Des résidences principales plus anciennes dans les communes hors attraction des villes : En 2018, la part de résidences principales anciennes est la plus élevée dans les communes hors attraction des villes : 36 % ont été construites avant 1946, contre 22 % pour l’ensemble de la France métropolitaine. Toutefois, la situation diffère fortement selon les communes. En effet, parmi les douze communes les plus peuplées, la part des résidences principales construites entre 1946 et 1990 varie entre 38 % à Bordeaux et 61 % à Grenoble. À Paris, cette part est de 40 %, mais la capitale se caractérise par une part très importante de résidences principales datant d’avant 1946 (50 %).

Nette augmentation de la taille des logements en cinquante ans : En France métropolitaine, l’augmentation du nombre de résidences principales s’est accompagnée d’une baisse de la part des petits logements de 1, 2 ou 3 pièces.
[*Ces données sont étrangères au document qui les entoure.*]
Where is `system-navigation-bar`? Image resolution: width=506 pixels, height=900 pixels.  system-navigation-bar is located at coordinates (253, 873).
En 1968, 59 % des résidences principales comptaient moins de 4 pièces, contre 40 % en 2018. La part des résidences principales de 5 pièces ou plus a en revanche doublé en cinquante ans, passant de 18 % en 1968 à 35 % en 2018.

Très forte amélioration de l’équipement sanitaire en cinquante ans : Conséquence de la construction de nouveaux logements et de la rénovation des plus anciens, presque toutes les résidences principales métropolitaines (99,6 %) disposent en 2018 d’une baignoire ou d’une douche, alors que seulement 47 % en disposaient en 1968. Le rythme d’installation de ces équipements varie selon les territoires.
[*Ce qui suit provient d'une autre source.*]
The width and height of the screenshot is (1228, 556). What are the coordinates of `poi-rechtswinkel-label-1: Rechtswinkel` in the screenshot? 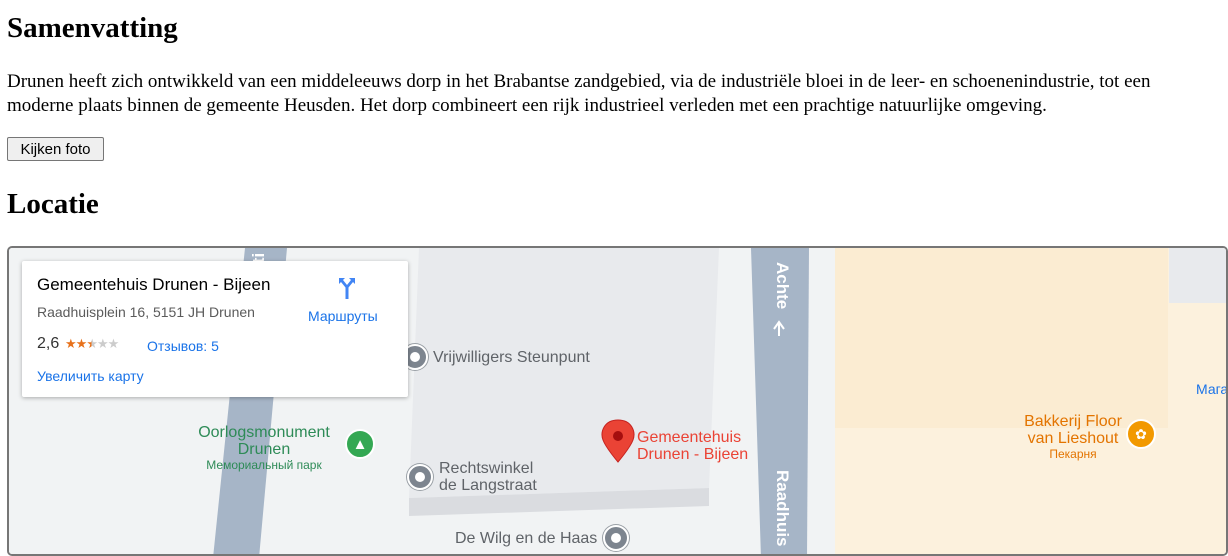 It's located at (486, 468).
Les chaudières individuelles désormais devant les poêles et les cheminées : En 2018, 71 % des résidences principales métropolitaines sont chauffées avec une chaudière individuelle ou avec un équipement tout électrique, 18 % disposent d’un mode de chauffage collectif et 11 % d’un autre mode de chauffage (poêles, cheminées ou cuisinières). En 1968, seulement 20 % des résidences principales étaient équipées de chaudières individuelles.
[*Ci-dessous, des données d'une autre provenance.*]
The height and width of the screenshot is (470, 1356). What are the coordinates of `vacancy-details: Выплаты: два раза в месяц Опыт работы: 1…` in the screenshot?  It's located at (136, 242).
Électricité et gaz, principaux modes de chauffage des résidences principales en 2018 : En 2018, 70 % des résidences principales sont chauffées à l’électricité ou au gaz. Ces modes de chauffage ont nettement progressé en cinquante ans. En 1968, le chauffage électrique était presque inexistant. Entre 1968 et 2018, son utilisation a davantage augmenté dans les communes-centres et les couronnes que dans les communes hors attraction des villes. La moitié des résidences principales chauffées au fioul sont situées dans les couronnes. En cinquante ans, le recours au fioul comme moyen de chauffage principal a évolué de manière très différenciée. Dans les pôles, la part des résidences principales chauffées au fioul a progressé jusqu’en 1975 et diminue fortement depuis (elle n’atteint plus que 5 % en 2018).

Les résidences principales dans les départements d’outre-mer : Dans les départements d’outre-mer hors Mayotte, le nombre de résidences principales a augmenté en moyenne de 2,4 % par an entre 1968 et 2018, soit bien plus qu’en métropole. La progression est particulièrement importante entre 1982 et 1999.